## PROBLEM REQUIREMENTS
The entries below are to be returned exactly. Include all of them.

## AVAILABLE DATA
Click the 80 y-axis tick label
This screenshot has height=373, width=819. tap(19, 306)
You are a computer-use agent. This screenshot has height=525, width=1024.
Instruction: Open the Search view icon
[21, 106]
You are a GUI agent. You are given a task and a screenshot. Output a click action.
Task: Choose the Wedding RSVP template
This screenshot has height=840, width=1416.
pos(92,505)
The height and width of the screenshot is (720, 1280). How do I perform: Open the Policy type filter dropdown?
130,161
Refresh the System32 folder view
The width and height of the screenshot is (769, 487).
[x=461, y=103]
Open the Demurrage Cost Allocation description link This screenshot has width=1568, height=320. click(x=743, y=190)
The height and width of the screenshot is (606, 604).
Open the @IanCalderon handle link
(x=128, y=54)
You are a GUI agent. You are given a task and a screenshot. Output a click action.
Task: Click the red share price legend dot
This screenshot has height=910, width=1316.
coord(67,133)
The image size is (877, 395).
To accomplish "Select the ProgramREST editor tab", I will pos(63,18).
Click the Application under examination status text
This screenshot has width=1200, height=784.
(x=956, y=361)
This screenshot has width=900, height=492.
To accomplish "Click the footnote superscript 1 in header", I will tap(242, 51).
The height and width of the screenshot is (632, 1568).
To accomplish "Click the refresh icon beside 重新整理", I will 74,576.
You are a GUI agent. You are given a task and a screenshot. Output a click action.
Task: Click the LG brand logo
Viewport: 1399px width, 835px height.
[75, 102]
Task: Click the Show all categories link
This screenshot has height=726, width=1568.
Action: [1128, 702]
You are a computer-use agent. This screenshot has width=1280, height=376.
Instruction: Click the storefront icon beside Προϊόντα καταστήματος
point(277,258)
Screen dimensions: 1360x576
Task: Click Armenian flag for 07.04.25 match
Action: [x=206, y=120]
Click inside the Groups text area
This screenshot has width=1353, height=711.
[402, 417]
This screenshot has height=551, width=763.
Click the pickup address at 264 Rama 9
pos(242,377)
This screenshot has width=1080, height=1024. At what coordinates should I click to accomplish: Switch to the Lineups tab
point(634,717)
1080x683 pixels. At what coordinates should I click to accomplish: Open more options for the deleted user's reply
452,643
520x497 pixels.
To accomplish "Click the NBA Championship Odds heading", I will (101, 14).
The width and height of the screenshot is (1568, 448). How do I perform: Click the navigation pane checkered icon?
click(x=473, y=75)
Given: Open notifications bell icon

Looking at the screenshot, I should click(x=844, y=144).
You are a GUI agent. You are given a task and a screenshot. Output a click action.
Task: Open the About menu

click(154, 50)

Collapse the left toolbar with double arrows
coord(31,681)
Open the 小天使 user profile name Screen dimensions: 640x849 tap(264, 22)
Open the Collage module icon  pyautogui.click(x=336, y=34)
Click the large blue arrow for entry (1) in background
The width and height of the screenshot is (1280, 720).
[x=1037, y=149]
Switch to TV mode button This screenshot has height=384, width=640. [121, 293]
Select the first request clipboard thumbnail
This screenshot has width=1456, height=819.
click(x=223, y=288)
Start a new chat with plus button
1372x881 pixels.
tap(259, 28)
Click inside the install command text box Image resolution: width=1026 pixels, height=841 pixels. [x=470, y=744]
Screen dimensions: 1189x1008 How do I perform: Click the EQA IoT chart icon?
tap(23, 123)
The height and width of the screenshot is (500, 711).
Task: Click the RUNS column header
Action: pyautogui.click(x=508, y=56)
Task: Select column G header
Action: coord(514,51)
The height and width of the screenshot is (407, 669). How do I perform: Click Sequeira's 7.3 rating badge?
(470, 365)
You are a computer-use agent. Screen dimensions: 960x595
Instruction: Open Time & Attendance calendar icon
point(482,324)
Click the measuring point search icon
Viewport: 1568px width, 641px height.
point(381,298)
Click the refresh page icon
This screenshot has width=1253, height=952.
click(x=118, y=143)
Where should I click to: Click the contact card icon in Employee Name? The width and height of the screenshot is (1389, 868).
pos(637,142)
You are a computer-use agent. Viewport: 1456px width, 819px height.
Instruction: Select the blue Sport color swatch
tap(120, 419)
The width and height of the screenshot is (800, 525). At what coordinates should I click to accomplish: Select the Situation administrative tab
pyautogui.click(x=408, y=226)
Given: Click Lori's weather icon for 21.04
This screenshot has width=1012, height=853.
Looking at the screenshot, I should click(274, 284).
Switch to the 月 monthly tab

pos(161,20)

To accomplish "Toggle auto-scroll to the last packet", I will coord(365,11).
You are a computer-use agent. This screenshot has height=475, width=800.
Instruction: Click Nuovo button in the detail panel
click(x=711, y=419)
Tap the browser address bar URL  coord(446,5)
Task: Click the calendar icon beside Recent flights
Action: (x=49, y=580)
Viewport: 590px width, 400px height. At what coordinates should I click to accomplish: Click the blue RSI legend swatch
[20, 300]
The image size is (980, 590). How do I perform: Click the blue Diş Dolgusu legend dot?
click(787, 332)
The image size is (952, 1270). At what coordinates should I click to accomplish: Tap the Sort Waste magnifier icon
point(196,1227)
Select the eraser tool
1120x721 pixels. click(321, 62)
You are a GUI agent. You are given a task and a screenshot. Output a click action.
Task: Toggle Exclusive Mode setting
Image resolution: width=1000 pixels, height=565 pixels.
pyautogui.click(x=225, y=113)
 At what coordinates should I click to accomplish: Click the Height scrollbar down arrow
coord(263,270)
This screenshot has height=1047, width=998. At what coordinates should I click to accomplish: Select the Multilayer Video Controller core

## TASK SOLUTION
Click the 80 y-axis tick label
This screenshot has height=373, width=819. tap(19, 306)
You are a computer-use agent. This screenshot has height=525, width=1024.
Instruction: Open the Search view icon
[21, 106]
You are a GUI agent. You are given a task and a screenshot. Output a click action.
Task: Choose the Wedding RSVP template
This screenshot has height=840, width=1416.
pos(92,505)
The height and width of the screenshot is (720, 1280). How do I perform: Open the Policy type filter dropdown?
130,161
Refresh the System32 folder view
The width and height of the screenshot is (769, 487).
[x=461, y=103]
Open the Demurrage Cost Allocation description link This screenshot has width=1568, height=320. click(x=743, y=190)
The height and width of the screenshot is (606, 604).
Open the @IanCalderon handle link
(x=128, y=54)
You are a GUI agent. You are given a task and a screenshot. Output a click action.
Task: Click the red share price legend dot
This screenshot has height=910, width=1316.
coord(67,133)
The image size is (877, 395).
To accomplish "Select the ProgramREST editor tab", I will pos(63,18).
Click the Application under examination status text
This screenshot has width=1200, height=784.
(x=956, y=361)
This screenshot has width=900, height=492.
To accomplish "Click the footnote superscript 1 in header", I will tap(242, 51).
The height and width of the screenshot is (632, 1568).
To accomplish "Click the refresh icon beside 重新整理", I will 74,576.
You are a GUI agent. You are given a task and a screenshot. Output a click action.
Task: Click the LG brand logo
Viewport: 1399px width, 835px height.
[75, 102]
Task: Click the Show all categories link
This screenshot has height=726, width=1568.
Action: [1128, 702]
You are a computer-use agent. This screenshot has width=1280, height=376.
Instruction: Click the storefront icon beside Προϊόντα καταστήματος
point(277,258)
Screen dimensions: 1360x576
Task: Click Armenian flag for 07.04.25 match
Action: [x=206, y=120]
Click inside the Groups text area
This screenshot has width=1353, height=711.
[402, 417]
This screenshot has height=551, width=763.
Click the pickup address at 264 Rama 9
pos(242,377)
This screenshot has width=1080, height=1024. At what coordinates should I click to accomplish: Switch to the Lineups tab
point(634,717)
1080x683 pixels. At what coordinates should I click to accomplish: Open more options for the deleted user's reply
452,643
520x497 pixels.
To accomplish "Click the NBA Championship Odds heading", I will (101, 14).
The width and height of the screenshot is (1568, 448). How do I perform: Click the navigation pane checkered icon?
click(x=473, y=75)
Given: Open notifications bell icon

Looking at the screenshot, I should click(x=844, y=144).
You are a GUI agent. You are given a task and a screenshot. Output a click action.
Task: Open the About menu

click(154, 50)

Collapse the left toolbar with double arrows
coord(31,681)
Open the 小天使 user profile name Screen dimensions: 640x849 tap(264, 22)
Open the Collage module icon  pyautogui.click(x=336, y=34)
Click the large blue arrow for entry (1) in background
The width and height of the screenshot is (1280, 720).
[x=1037, y=149]
Switch to TV mode button This screenshot has height=384, width=640. [121, 293]
Select the first request clipboard thumbnail
This screenshot has width=1456, height=819.
click(x=223, y=288)
Start a new chat with plus button
1372x881 pixels.
tap(259, 28)
Click inside the install command text box Image resolution: width=1026 pixels, height=841 pixels. [x=470, y=744]
Screen dimensions: 1189x1008 How do I perform: Click the EQA IoT chart icon?
tap(23, 123)
The height and width of the screenshot is (500, 711).
Task: Click the RUNS column header
Action: pyautogui.click(x=508, y=56)
Task: Select column G header
Action: coord(514,51)
The height and width of the screenshot is (407, 669). How do I perform: Click Sequeira's 7.3 rating badge?
(470, 365)
You are a computer-use agent. Screen dimensions: 960x595
Instruction: Open Time & Attendance calendar icon
point(482,324)
Click the measuring point search icon
Viewport: 1568px width, 641px height.
point(381,298)
Click the refresh page icon
This screenshot has width=1253, height=952.
click(x=118, y=143)
Where should I click to: Click the contact card icon in Employee Name? The width and height of the screenshot is (1389, 868).
pos(637,142)
You are a computer-use agent. Viewport: 1456px width, 819px height.
Instruction: Select the blue Sport color swatch
tap(120, 419)
The width and height of the screenshot is (800, 525). At what coordinates should I click to accomplish: Select the Situation administrative tab
pyautogui.click(x=408, y=226)
Given: Click Lori's weather icon for 21.04
This screenshot has width=1012, height=853.
Looking at the screenshot, I should click(274, 284).
Switch to the 月 monthly tab

pos(161,20)

To accomplish "Toggle auto-scroll to the last packet", I will coord(365,11).
You are a computer-use agent. This screenshot has height=475, width=800.
Instruction: Click Nuovo button in the detail panel
click(x=711, y=419)
Tap the browser address bar URL  coord(446,5)
Task: Click the calendar icon beside Recent flights
Action: (x=49, y=580)
Viewport: 590px width, 400px height. At what coordinates should I click to accomplish: Click the blue RSI legend swatch
[20, 300]
The image size is (980, 590). How do I perform: Click the blue Diş Dolgusu legend dot?
click(787, 332)
The image size is (952, 1270). At what coordinates should I click to accomplish: Tap the Sort Waste magnifier icon
point(196,1227)
Select the eraser tool
1120x721 pixels. click(321, 62)
You are a GUI agent. You are given a task and a screenshot. Output a click action.
Task: Toggle Exclusive Mode setting
Image resolution: width=1000 pixels, height=565 pixels.
pyautogui.click(x=225, y=113)
 At what coordinates should I click to accomplish: Click the Height scrollbar down arrow
coord(263,270)
This screenshot has height=1047, width=998. At what coordinates should I click to accomplish: Select the Multilayer Video Controller core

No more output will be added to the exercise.